As an example of 1/8 notes: kk__dd__k_d_k_k_d (k_d notes have 1/4 spacing).

To condense the notation, I'll write the above like kddd(kkkd)d(kddk)dk and (kk)(dd)kdkkd from now on, which is widely used in the osu!taiko community (alongside other less popular notations)

For starters, let's consider the following pattern: kdkk(dddk)dkkd. It can be split into two kdkkd patterns, each starting on a 1/2 beat, separated with (.dd.). However, each of those kdkkd's start with different hands:

kdkk(dddk)dkkd -> kdkkd dd kdkkd

rlrl(rlrl)rlrl -> rlrlr lr lrlrl

This, once again, imposes a significant challenge on newcomers - especially on semi-alt players, who aren't used to starting patterns from a different hand! As you can see, (....) essentially flips the "main" hand used to hit the notes along a 1/2 beat.

What if we combine something hard in terms of color and something hard in terms of rhythm? How about (dddd)dk?

Yep, it's hard. But common. Since it's so common, I learned it at this point. But I do have much more trouble with something less common, like (ddkd)dk, despite it being conceptually similar - simply because it isn't common. Similarly, while (dddd)k is fairly easy, if you speed up ddd d k by two times, it becomes a pattern that's nearly the same physically, but way harder to read, because ddd d are separated mentally. That becomes even more apparent with sequences like ddd d ddd d d k - when sped up by two times, it's easy enough to hit the first part by just spamming d, but it's hard to figure out the hand to play k with, because you essentially need to count the parity of the sequence ddd d ddd d d!

There are also other rare snappings, such as 1/5 or 1/7. They have similar characteristics, but are slightly harder by virtue of being less common.

As an example, Primula is made hard by rhythm and colors.


One more factor is the so called "SV". It doesn't matter what it stands for - all you need to know is that it specifies the scroll speed of a note (notes come from the right side of the screen).

In general, the higher the SV, the less time you have to react. Conversely, the lower the SV, the more notes you see at a time, and the smaller is the spacing between them.

You might think lower SV is easier, but that's not necessarily true! osu!standard players might know the fact low AR is hard - it's the same here. If there's too much notes on the screen, inexperienced players can find it very confusing. Of course, when the SV becomes too high it's once again hard to read because you simply can't read the notes quickly enough.

In fact, in the "old" osu! client known as osu!stable (the new client is open-source bar the audio library, but is still in development, and you can't use it to submit scores online), the amount of notes you see at a time depends on your resolution. Some people got used to playing at the 4:3 resolution - and can't switch to 16:9 because of how many notes you see at a time. Essentially, by increasing your resolution, you can reduce the base SV.

• **Exercise inputs**:
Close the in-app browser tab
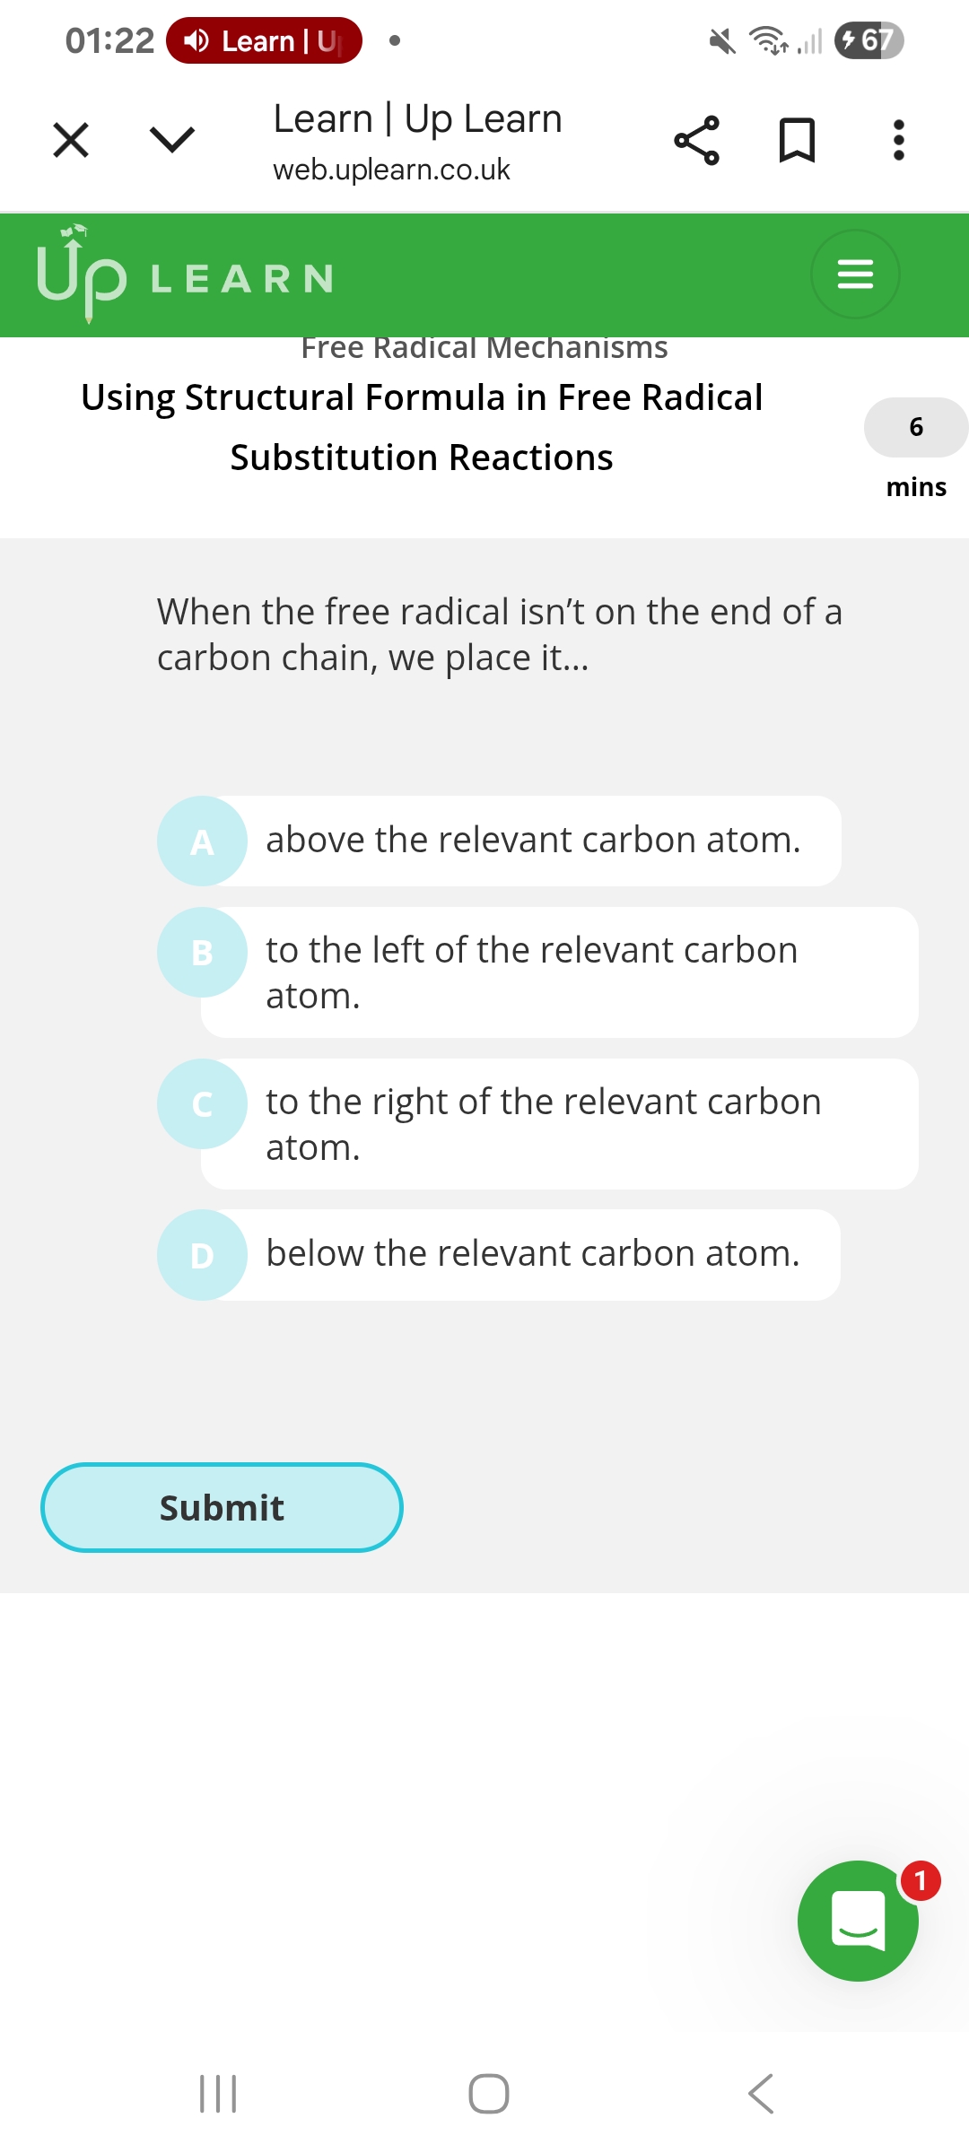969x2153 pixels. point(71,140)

...

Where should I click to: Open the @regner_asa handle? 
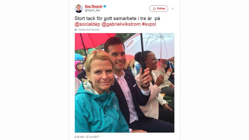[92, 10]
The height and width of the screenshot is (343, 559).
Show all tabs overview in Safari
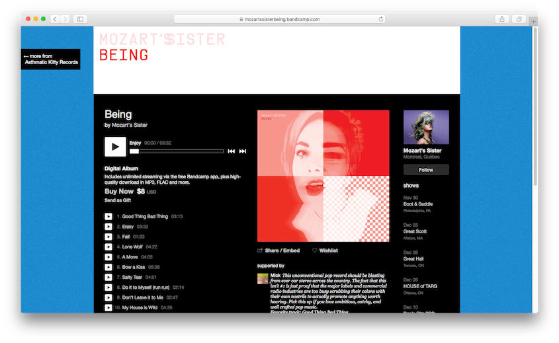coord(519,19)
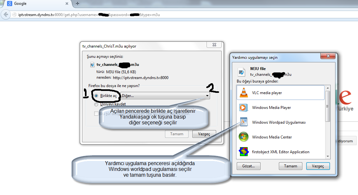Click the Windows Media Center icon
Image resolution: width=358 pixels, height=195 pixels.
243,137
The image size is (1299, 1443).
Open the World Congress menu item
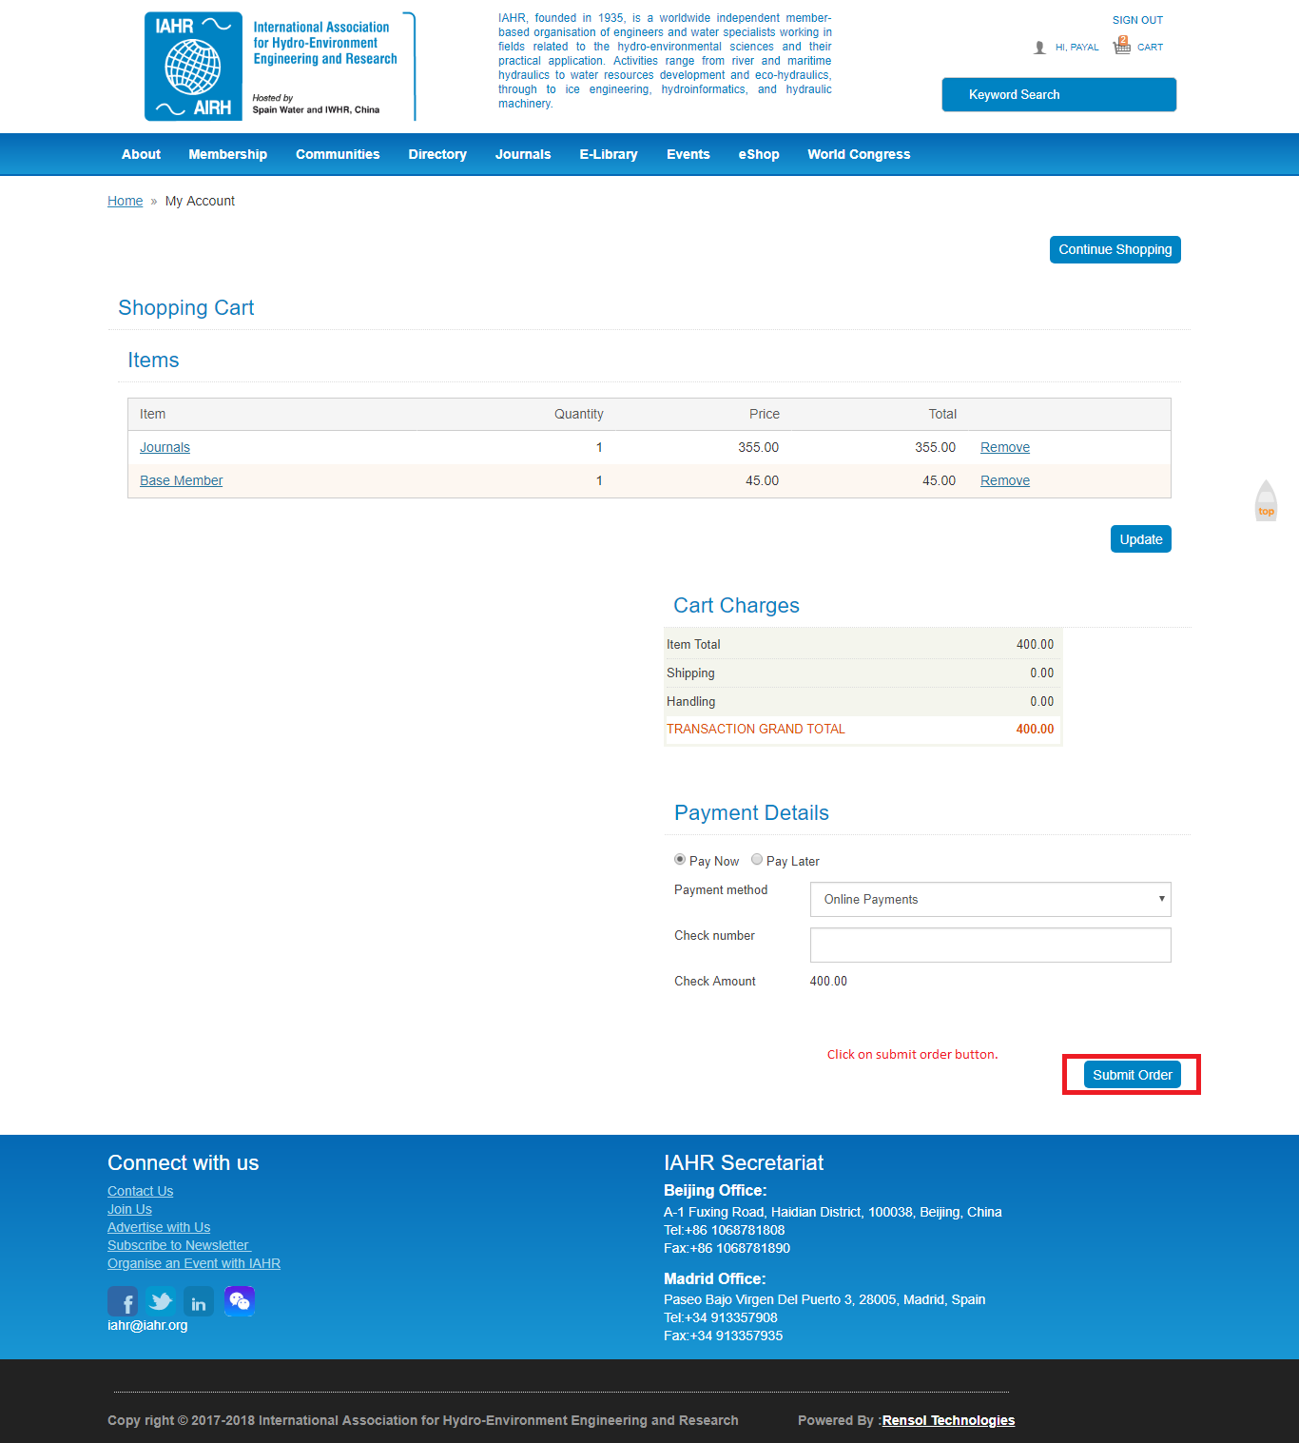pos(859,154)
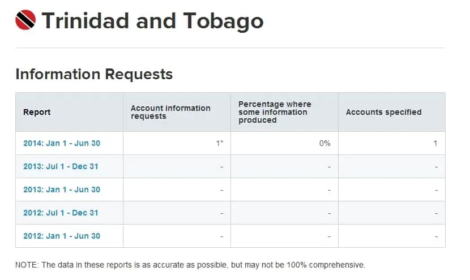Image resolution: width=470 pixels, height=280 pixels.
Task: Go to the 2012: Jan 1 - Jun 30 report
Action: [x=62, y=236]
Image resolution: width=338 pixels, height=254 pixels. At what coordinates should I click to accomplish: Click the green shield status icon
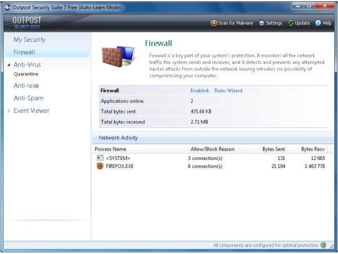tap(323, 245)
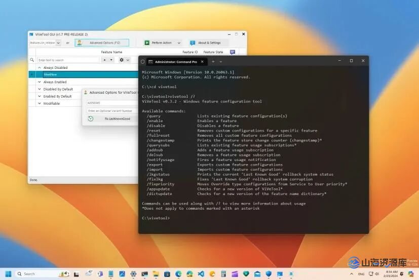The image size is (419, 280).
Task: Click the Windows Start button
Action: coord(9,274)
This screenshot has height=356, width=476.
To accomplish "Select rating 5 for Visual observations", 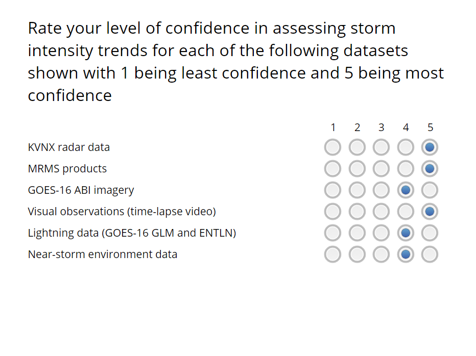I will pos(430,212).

• **To-do list**:
[A] Put the records starting at the line containing "The image size is (1299, 1443)." and ending at the line containing "Action: coord(9,274)" into a numbered list, skipping blank lines and leaving out the pictures.
[B] Write a continuation of the osu!taiko text from the point where it stops.
The text and the records are unrelated to each other.

• **Set of answers**:
[A]
1. The image size is (1299, 1443).
2. Open the World Congress menu item
3. pos(859,154)
4. Image resolution: width=470 pixels, height=280 pixels.
5. Task: Go to the 2012: Jan 1 - Jun 30 report
6. Action: [x=62, y=236]
7. Image resolution: width=338 pixels, height=254 pixels. At what coordinates should I click to accomplish: Click the green shield status icon
8. tap(323, 245)
9. The image size is (419, 280).
10. Task: Click the Windows Start button
11. Action: coord(9,274)

[B]
Having more space between notes can also help you be more accurate visually - it's much easier to hit the notes accurately when you can clearly see when the note reached the "target area", if the "target area" is scaled down because of lower note speed, it becomes harder to judge the right time to hit visually, requiring you to rely on audio more (players usually rely on both video and audio). In fact, you could get better accuracy simply because seeing less notes at a time is easier, leaving more brain power to spend on hitting accurately.

In converse, the easier it is to score an accurate hit, the more you can concentrate on hitting the notes at all.


Finally, I want to talk about the HD modifier, which hides the notes before you need to hit them, forcing you to keep them in your short-term memory. It hides the notes at a certain point of the screen, not at a certain time before you need to hit them. What that means is the slower the note, the longer you need to remember it.

One more aspect of HD in osu!stable is the fact it restricts your playfield to effective 4:3, causing less notes to be visible at a time. Essentially, it restricts the notes you see to a particular spot on the screen for both 4:3 and 16:9 players. Indeed, I think that's important for game balance, though it would've been better not to have the playfield depend on resolution at all.

It causes two difficulties. First, you have less time to recognize a pattern. Second, you have less time to read a pattern. These might sound similar, but there's a difference. First is the amount of time you need to differentiate between similar patterns - for example, kddd and kdd. Second is the amount of time you need to figure out what keys to press depending on what colors you saw. The first part is generally a non-issue without HD, but since HD reduces the visible area you notice "recognizing" is a thing.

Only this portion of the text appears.